Clausuró el ISSEA en dos años 10 estudios de tatuajes

No contaban con la tarjeta sanitaria correspondiente

Se han clausurado 10 estudios de tatuajes en los últimos dos años. José Hernández González, jefe de Departamento de Regulación de Servicios para la Salud del ISSEA, indicó que la mayoría de estas suspensiones se han ejecutado porque los tatuadores no cuentan con la tarjeta sanitaria que los acredita para desempeñar dicha actividad; agregó que en el estado únicamente 32 establecimientos cuentan con permiso de funcionamiento.

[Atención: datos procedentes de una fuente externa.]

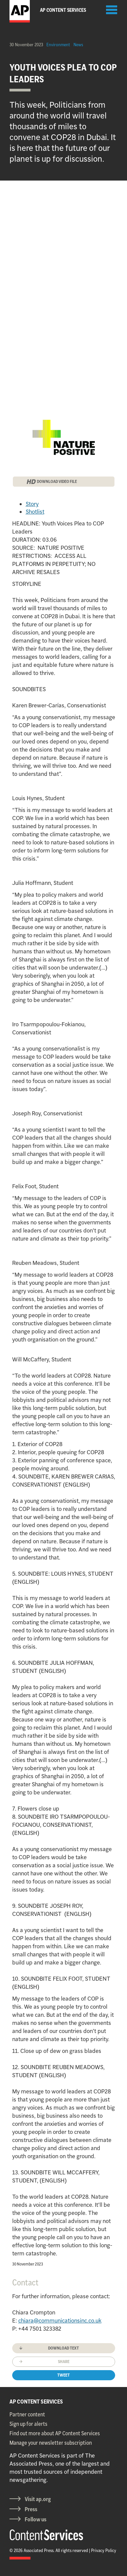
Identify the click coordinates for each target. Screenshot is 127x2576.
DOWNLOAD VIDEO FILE (57, 481)
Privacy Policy (103, 2550)
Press (31, 2509)
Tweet (63, 2375)
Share (63, 2361)
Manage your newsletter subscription (50, 2442)
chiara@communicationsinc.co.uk (60, 2320)
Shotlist (35, 511)
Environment (58, 45)
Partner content (27, 2414)
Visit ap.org (38, 2499)
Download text (63, 2348)
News (78, 45)
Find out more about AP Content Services (54, 2433)
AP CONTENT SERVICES (36, 2401)
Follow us (35, 2519)
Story (32, 504)
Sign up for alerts (28, 2424)
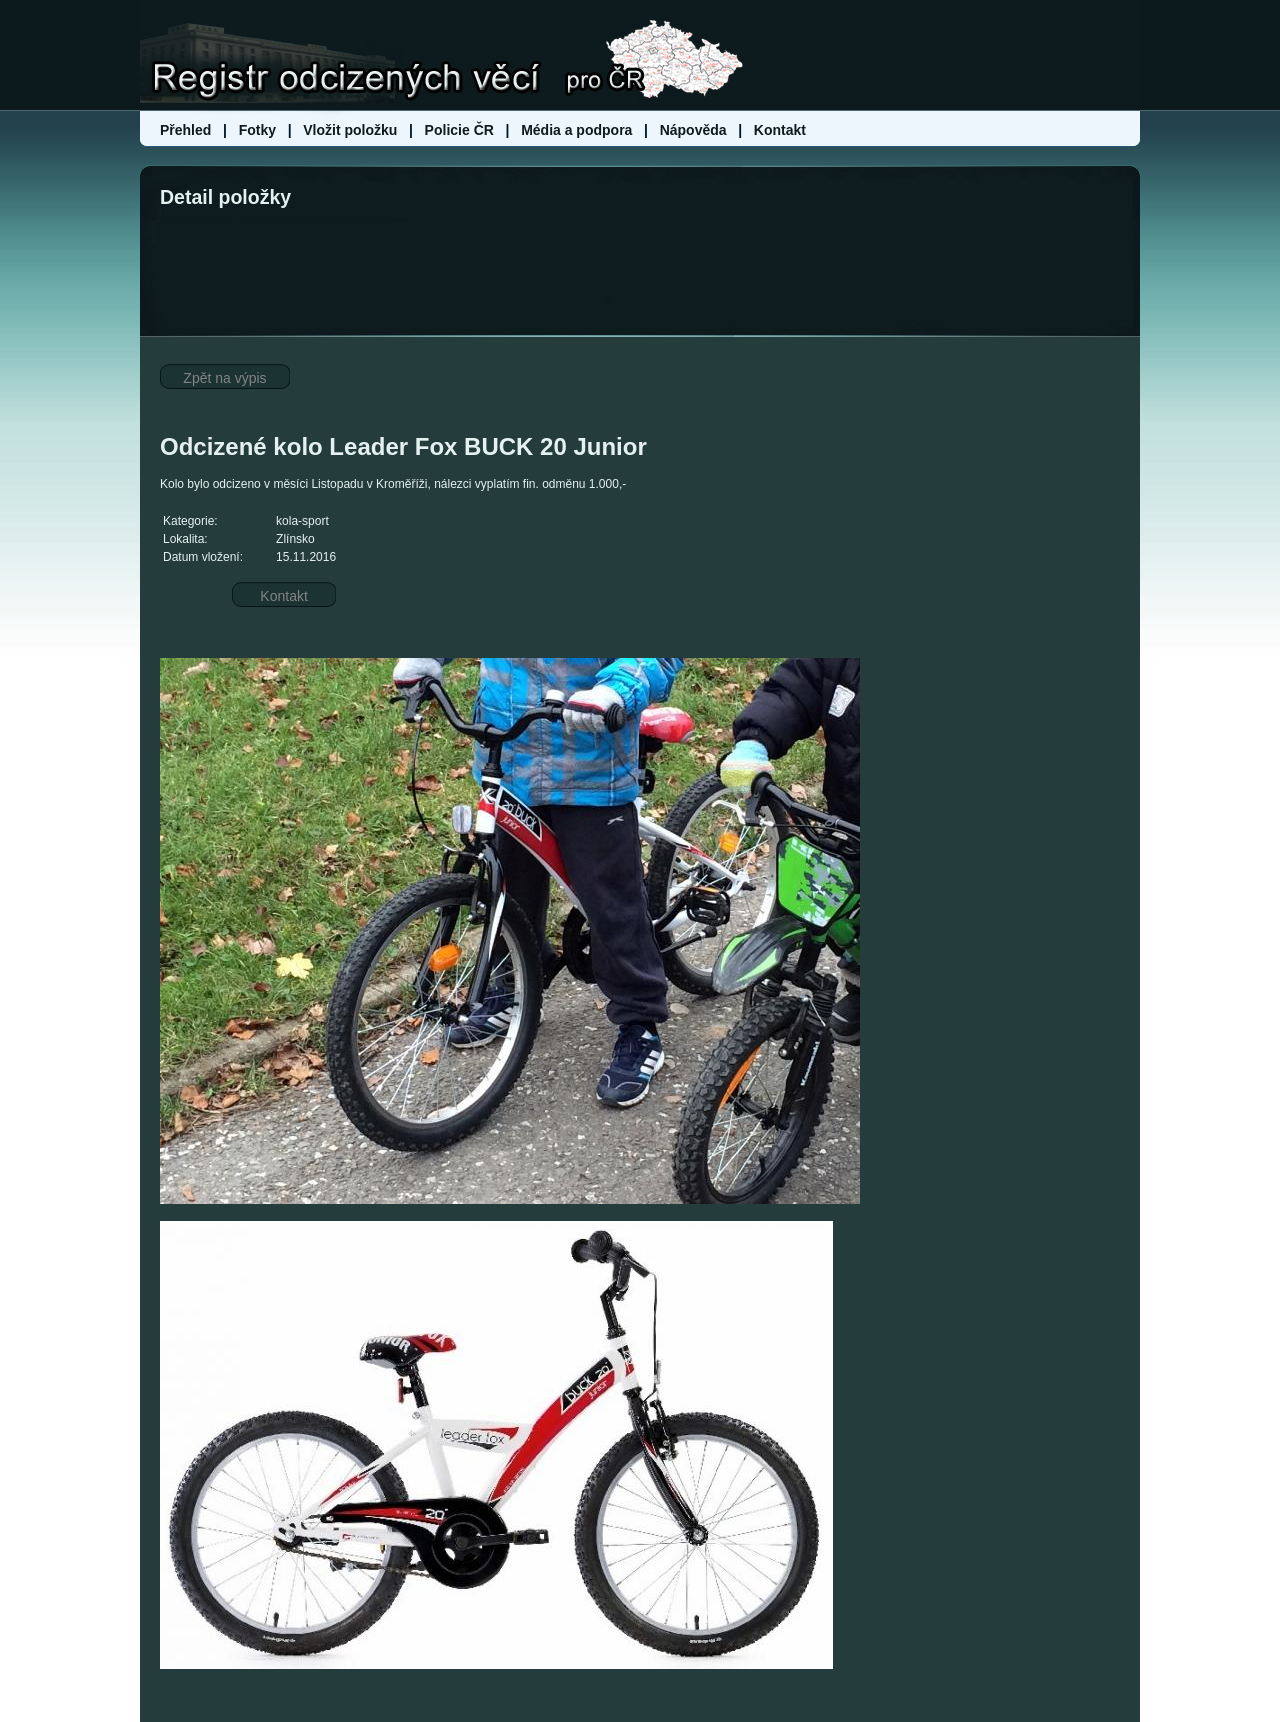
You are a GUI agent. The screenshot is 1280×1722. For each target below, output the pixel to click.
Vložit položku (350, 130)
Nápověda (693, 130)
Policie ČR (459, 130)
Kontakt (780, 130)
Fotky (257, 130)
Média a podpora (578, 130)
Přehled (187, 130)
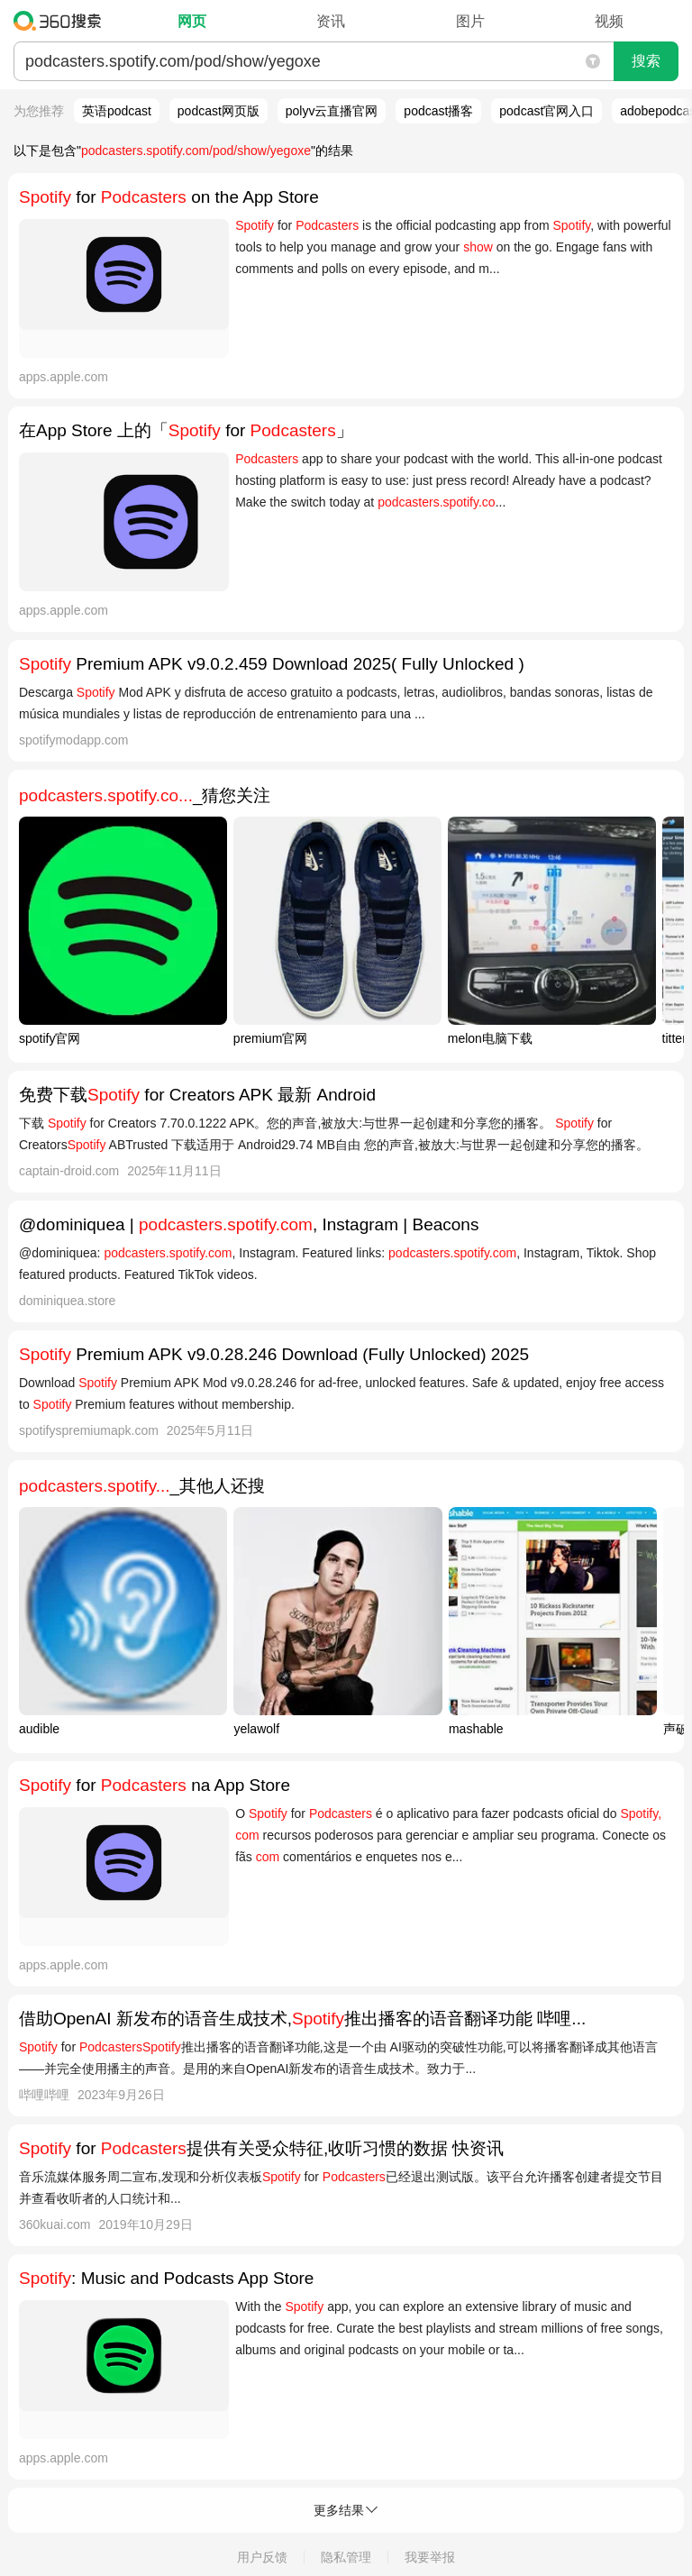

Destacó que la tarjeta sanitaria la otorga la Cofepris a nivel federal y tiene un costo aproximado de 4,700 pesos, siendo su vigencia por tiempo indefinido; en cuanto se libera, debe exhibirse en los establecimientos, pues informa a los clientes sobre quién es el responsable del lugar; añadió que mientras no se cuente con ese documento no se puede otorgar una licencia para realizar tatuajes.

Hernández González apuntó que los tatuajes están contemplados como una atención médica porque son de alto riesgo debido a la transmisión de enfermedades, por lo cual el Instituto de Salud otorga permisos de funcionamiento, previa presentación de una serie de requisitos, como ubicación del estudio y nombre del representante legal; los auxiliares de los tatuadores no pueden intervenir en la elaboración de tatuajes.

Los espacios en los cuales se establezca el estudio deben cumplir con la NOM 05, por lo cual deben contar con área de espera, otra para el estudio, sanitarios, así como un vestidor; el artista del tatuaje debe tener una indumentaria adecuada, guantes y usar tapabocas, además, se verifican con rigor las tintas que se emplean, las cuales deben incluir información en español y no se debe sacar de su envase original.

Finalmente, el jefe de Departamento de Regulación de Servicios para la Salud del ISSEA mencionó que en los estudios de tatuaje se debe contar con tres formatos: uno de autorización, donde el usuario que solicita un trabajo sobre su piel brinda su consentimiento; otro, en caso de que sea menor de edad, debe haber una carta de consentimiento del padre o tutor; y un tercero sobre riesgos, el cual se va en conjunto con un pequeño historial médico para conocer el tipo de reacción que se podría presentar en sus clientes.